How To Develop Your Child's Interest In Reading


Reading is the most important skill a child will ever learn. By developing an interest in reading, and thereby developing the desire to learn to read, you will be giving your child the gift to all knowledge. A child who loves to read and reads well can learn ANYTHING!

The interest in reading is developed at a young age. Make time to read bedtime stores. Make time at other time of the day, if possible, to sit and read to your child. Simple, easy to understand children's books with colorful pictures as best for the youngest children.

Not only can you point to the words you are reading as you read, but you can help the child learn recognition of objects and colors by interacting during the reading of the book. Point to the picture of a duck and tell the child, "This is a duck. The duck is yellow". After a few times of doing this, point to the duck and ask the child what that picture is and what color the animal is. Every soon, after grasping language skills, the child will not wait for questions, but tell you "that duck is yellow!"

Select books that teach a lesson about life. Books that teach children how to interact with other children without fighting; books that teach about giving or sharing, are good selections. Books that teach about responsibilities - how to cross the street, never to get in a stranger's car, never to steal, and so one - are also great choices.

Children's classics are excellent choices and may well become family heirlooms that you child will read to their child years down the road. You will soon develop a child that can't wait to learn to read.

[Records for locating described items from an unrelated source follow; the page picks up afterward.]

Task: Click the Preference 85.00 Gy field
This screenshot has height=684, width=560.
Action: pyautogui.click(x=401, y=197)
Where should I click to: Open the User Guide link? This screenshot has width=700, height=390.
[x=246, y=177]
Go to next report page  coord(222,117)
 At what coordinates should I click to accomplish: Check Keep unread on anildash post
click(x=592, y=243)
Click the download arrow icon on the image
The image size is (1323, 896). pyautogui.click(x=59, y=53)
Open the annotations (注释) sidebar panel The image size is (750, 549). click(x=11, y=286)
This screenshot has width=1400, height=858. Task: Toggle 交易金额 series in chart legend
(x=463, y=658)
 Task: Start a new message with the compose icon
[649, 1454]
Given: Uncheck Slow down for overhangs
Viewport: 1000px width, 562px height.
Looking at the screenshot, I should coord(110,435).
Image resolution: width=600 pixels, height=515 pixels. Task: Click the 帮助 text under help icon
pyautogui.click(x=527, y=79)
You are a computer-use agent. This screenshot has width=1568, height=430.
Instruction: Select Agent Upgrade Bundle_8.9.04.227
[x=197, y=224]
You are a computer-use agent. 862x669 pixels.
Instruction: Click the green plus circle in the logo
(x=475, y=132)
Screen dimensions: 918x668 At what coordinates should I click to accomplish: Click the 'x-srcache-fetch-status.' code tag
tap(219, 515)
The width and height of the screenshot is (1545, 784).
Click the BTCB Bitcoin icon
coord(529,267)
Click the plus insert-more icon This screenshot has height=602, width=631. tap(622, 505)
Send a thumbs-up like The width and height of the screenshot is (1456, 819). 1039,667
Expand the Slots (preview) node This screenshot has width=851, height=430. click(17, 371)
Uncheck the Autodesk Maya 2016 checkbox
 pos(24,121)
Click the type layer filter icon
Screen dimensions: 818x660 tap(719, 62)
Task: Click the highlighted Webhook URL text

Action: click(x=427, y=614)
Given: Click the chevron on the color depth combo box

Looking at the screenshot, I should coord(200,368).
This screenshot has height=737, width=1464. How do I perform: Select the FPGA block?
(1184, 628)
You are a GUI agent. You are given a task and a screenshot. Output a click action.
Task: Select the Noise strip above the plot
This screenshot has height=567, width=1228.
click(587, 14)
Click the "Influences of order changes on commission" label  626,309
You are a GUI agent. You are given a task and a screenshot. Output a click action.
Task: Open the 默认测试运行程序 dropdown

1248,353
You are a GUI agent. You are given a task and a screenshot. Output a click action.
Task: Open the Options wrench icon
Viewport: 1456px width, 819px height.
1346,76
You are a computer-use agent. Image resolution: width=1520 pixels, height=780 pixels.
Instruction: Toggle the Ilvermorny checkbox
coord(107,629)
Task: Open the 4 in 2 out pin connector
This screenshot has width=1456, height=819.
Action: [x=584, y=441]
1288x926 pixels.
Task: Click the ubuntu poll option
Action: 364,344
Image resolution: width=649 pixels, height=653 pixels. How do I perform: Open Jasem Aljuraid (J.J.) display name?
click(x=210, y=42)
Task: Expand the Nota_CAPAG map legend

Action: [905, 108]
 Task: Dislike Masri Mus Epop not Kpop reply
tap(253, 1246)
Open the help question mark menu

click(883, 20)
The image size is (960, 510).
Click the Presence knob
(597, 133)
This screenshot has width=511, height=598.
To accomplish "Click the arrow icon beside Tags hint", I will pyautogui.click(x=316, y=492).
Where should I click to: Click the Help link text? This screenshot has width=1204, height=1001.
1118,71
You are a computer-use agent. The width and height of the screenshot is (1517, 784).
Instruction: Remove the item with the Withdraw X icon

I'd like to share a small personal antidote with you. I was raised as a child who was taught an interest in reading. When Mother cooked, she sometimes got out a book and it told her what to do to make good food. When Dad wanted to know when the Christmas Parade or another event was going to occur, he read the newspaper. I had realized that you could learn anything you needed to know if you could read. Mother had taught me to read a few words, and I could go through some of my favorite books by memory, but I couldn't pick up a big book and read it.

I went to school on my first day of 1st grade and came home crying my eyes out, telling Mother I wasn't going back to that bad school. After much questioning and concern on Mom's part, she finally dragged out of me that I considered the school bad because I had not learned to read on the first day! She had to explain to me that by the end of the school year, I would be able to read.

This short story is to emphasis that you want to raise the kind of child who truly can't wait to learn to read. A lifetime of reading provides not only knowledge, but fun, relaxation, and true job.